▶ _Exercise material_
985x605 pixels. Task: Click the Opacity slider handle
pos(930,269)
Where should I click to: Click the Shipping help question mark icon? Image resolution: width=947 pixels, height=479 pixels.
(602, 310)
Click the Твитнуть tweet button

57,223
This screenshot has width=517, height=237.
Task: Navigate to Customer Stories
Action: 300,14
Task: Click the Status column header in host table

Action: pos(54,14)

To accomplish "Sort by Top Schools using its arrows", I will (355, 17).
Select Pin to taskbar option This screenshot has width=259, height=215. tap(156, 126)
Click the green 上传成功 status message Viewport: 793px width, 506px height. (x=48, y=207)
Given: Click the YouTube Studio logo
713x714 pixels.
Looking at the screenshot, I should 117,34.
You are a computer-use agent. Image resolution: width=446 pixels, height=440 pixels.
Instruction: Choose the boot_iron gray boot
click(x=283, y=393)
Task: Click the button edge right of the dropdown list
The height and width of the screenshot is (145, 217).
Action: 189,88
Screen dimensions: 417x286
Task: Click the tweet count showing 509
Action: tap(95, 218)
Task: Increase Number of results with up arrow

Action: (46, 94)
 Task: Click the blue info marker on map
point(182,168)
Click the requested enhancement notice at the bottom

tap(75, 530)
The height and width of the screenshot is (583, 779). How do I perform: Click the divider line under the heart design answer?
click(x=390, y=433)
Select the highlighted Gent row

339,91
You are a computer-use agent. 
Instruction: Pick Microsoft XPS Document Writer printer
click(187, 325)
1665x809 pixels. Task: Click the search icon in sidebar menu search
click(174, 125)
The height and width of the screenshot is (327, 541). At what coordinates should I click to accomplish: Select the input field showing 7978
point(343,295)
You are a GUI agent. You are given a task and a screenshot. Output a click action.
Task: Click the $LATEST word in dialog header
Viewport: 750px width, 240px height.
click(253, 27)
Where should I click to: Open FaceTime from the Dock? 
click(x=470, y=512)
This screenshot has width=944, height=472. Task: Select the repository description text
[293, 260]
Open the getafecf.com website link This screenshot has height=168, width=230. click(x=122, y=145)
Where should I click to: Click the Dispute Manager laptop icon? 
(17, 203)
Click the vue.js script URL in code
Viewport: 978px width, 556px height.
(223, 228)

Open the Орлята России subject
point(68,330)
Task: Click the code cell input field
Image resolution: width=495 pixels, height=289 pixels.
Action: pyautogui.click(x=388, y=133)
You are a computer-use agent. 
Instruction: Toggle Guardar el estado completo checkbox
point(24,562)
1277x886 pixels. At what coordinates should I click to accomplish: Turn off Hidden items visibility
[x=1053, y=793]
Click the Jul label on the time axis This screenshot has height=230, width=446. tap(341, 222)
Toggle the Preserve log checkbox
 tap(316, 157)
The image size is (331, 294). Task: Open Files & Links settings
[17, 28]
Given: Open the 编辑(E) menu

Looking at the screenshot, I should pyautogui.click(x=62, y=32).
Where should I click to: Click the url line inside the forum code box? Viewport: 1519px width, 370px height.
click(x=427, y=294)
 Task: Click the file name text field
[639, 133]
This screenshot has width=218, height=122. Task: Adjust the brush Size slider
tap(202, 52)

▶ _What this task involves_
Show, from the entries above, every line that includes the string "agent".

▶ _Result below_
You are a computer-use agent. Image resolution: width=446 pixels, height=440 pixels.
You are a computer-use agent. 
You are a GUI agent. You are given a task and a screenshot. Output a click action.
You are a computer-use agent. 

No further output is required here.